とにかく読んでいて楽しく、退屈しない。特に息子さんを詠った歌はどれも面白い。意識の端や視野の端、風景の端など、中心ではなく端っこを詠った作品に花山さんの特徴がある。結句で焦点を合わせたり、反転させたりして、歌を成立させるのが一つのパターンになっているかもしれない。
あの……髪のかたですか 病院の受付の人が息子を指せり
冬の陽をまぶしみ渡りゆくときを信号の庇ふかぶかと見ゆ
ふうせんがおもい、ふうせんがおもいと泣いてゐる子供はしだいに母に遅れて
冬の夜の湯上がりのからだしなやかに爪先だちて電球を替ふ
明治生れの祖父母の孫でありしのみ わたしは誰のむすめでもなく
電子辞書ひらくつもりがケータイをひらきて指はしばしさまよふ
負(おぶ)ひたる子供を下ろしてそののちを負ふことなき最後の日ありき
戦死者の本音をあれこれ忖度す生者の側のたてまへにより
このごろは物とり落とすこと多し頭から手が遠く離れて
植木等も死んでしまひていくたびもオフィスの机の上に飛び乗る
日常を詠んだ歌やユーモアを感じさせる歌が多いなかに、例えば5首目のような直球の歌があって、ずしんと胸にひびく。
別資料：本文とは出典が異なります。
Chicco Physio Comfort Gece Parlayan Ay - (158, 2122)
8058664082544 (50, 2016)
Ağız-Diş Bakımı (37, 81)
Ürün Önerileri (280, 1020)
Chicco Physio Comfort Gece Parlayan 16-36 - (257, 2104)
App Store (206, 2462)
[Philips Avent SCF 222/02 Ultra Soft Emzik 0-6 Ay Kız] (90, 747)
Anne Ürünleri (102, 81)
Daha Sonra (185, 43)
60歳近くなっても「わたしは誰のむすめでもなく」という思いは、消えることなく残っているのだ。「髪あれば髪を洗ひてゐるならむ八十歳(はちじふ)過ぎたる男はひとり」という歌も、おそらくそういう文脈で読むべき歌なのだろう。
個人的な話をすると、「御所」と題する一連は、「ダーツ」の終刊号の座談会に花山さんをゲストとしてお招きした時のもの。一緒に京都を散策したあの日から、早いものでもう6年になる。
2011年4月5日、砂子屋書房、3000円。